Thursday, August 1, 2013

Answers!

Today we had our big appointment with Dr. Foulk. It went really well. I got more answers than I was expecting. Everyone at the office was really nice. They took us back to Dr. Foulk's office and when he came in he introduced himself. He then told us that he is pretty sure he knows why we aren't pregnant. He was very confident in this. He explained that there are two factors playing into everything. First, I am not ovulating regularly. I ovulate once in a while but not enough. My previous doctor had taken some blood work and it was all borderline so he thought I probably was ovulating. However when you put that information together with a few other things it shows that I am not ovulating regularly. Also, I was told to use an OPK and it only came out positive 2 out of 6 times. My previous doctor said that the kit probably just wasn't picking the hormones up enough and I really was ovulating. We told Dr. Foulk this theory and he laughed. He said the OPKs are actually pretty reliable. He said my previous doctor is a great OBGYN but he specializes in things after the baby gets in there, not helping it to get in there. He said its like asking him to fix a car. Its just not his specialty.

After he explained that we need to get my body to ovulate he told me that I have PCOS (polycystic ovarian syndrome). There is a lot that goes into this diagnosis. To fix this issue I am starting a prescription tomorrow that will help some hormone levels and help with insulin intolerance. I will then be starting another drug, clomid, next cycle.

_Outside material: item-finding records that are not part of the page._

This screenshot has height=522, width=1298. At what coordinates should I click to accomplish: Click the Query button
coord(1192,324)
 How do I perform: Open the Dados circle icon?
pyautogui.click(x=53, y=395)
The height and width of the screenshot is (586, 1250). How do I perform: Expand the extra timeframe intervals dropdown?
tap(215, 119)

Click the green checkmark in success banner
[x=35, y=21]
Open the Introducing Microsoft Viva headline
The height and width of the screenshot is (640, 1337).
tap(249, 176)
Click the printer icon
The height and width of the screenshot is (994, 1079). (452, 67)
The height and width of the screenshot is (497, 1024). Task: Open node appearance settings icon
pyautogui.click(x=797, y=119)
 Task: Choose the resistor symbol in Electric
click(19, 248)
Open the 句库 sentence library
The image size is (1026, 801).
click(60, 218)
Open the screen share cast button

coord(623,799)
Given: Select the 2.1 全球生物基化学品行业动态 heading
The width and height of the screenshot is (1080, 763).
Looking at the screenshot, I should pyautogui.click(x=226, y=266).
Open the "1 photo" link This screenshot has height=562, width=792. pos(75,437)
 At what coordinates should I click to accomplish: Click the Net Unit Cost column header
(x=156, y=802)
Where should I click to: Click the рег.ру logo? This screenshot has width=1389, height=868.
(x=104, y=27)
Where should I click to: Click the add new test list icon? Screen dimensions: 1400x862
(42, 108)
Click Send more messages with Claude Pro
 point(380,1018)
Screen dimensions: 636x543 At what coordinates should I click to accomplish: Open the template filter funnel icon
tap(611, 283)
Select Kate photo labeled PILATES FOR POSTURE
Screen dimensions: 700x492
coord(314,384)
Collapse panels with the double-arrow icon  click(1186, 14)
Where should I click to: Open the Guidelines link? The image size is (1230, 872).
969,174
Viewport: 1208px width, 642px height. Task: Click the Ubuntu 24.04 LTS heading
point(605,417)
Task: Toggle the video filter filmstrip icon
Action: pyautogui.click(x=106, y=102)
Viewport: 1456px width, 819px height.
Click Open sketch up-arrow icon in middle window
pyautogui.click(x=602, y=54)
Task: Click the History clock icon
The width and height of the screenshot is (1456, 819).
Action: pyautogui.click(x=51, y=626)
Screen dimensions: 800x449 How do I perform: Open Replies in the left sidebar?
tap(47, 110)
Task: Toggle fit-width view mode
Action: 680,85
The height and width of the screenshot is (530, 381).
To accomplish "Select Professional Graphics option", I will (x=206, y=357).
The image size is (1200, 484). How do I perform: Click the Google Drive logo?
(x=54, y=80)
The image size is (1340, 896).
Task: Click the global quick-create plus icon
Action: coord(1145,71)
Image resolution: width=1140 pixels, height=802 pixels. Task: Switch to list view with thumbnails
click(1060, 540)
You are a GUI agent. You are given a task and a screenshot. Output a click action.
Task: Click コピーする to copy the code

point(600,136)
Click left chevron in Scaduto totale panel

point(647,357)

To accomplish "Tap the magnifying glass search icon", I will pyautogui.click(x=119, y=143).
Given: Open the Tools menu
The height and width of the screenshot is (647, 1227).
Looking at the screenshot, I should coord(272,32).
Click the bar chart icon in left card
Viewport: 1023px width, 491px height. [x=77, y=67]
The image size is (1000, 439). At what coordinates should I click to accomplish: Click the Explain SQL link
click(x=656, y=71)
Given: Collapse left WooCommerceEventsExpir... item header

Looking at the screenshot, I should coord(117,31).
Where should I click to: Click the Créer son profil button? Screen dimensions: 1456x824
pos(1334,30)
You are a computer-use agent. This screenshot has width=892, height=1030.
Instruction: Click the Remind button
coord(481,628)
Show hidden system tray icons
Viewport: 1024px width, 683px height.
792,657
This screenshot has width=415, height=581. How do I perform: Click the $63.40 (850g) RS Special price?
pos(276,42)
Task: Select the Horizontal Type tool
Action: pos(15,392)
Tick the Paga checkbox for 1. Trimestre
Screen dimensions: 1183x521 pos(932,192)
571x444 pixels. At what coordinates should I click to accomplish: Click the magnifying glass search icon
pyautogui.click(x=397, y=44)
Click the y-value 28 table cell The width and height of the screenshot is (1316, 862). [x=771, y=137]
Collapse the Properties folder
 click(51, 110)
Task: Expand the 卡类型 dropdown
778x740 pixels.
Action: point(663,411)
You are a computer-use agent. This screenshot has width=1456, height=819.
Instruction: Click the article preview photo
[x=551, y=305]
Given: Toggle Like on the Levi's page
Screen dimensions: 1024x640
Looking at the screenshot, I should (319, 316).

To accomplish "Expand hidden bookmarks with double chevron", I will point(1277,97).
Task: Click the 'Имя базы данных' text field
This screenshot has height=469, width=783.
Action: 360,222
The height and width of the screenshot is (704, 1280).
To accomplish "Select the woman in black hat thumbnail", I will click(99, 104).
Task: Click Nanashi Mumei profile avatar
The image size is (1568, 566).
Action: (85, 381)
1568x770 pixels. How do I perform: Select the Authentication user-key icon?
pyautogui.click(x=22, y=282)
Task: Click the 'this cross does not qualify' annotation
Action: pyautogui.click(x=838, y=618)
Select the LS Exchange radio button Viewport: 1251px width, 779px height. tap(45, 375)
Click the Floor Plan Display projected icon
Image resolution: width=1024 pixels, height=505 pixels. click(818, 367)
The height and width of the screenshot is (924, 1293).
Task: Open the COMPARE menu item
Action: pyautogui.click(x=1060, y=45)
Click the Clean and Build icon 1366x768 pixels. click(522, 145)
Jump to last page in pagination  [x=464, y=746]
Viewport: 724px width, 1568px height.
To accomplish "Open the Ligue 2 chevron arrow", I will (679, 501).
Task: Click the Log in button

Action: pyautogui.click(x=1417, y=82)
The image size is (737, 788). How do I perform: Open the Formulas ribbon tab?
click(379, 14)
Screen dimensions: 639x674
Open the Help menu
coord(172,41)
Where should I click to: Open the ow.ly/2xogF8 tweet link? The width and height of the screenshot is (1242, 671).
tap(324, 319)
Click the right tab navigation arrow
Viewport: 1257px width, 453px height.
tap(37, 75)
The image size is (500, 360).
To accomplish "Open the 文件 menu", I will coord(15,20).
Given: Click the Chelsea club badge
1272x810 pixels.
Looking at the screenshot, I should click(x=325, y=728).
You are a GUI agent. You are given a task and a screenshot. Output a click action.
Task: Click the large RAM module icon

The other concern that Dr. Foulk had is my ectopic pregnancy. He said the tube that had the ectopic had something wrong the month that I got pregnant. The tube may or may not be functioning properly now and there isn't much they can do to tell, but they want to make sure they do everything they can to prevent another ectopic. To do this they are going to do an IUI. They are pretty much going to take a sample from Taylor and place it where they want it to be. This isn't a guarantee that an ectopic won't happen, but its the best shot that we have right now.

Dr. Foulk seemed pretty confident that this will make our miracle happen. However, if that does not work in 3-6 tries, he said he would want to look into tube issues more and then possibly move on to IVF. Hopefully it won't come to that but we will see what Heavenly Father has in store for us. We feel good about moving forward in this direction. We have more hope and clarity from things that Dr. Foulk was able to tell us. Its all in Heavenly Father's hands, and we are hoping we will have a little miracle soon.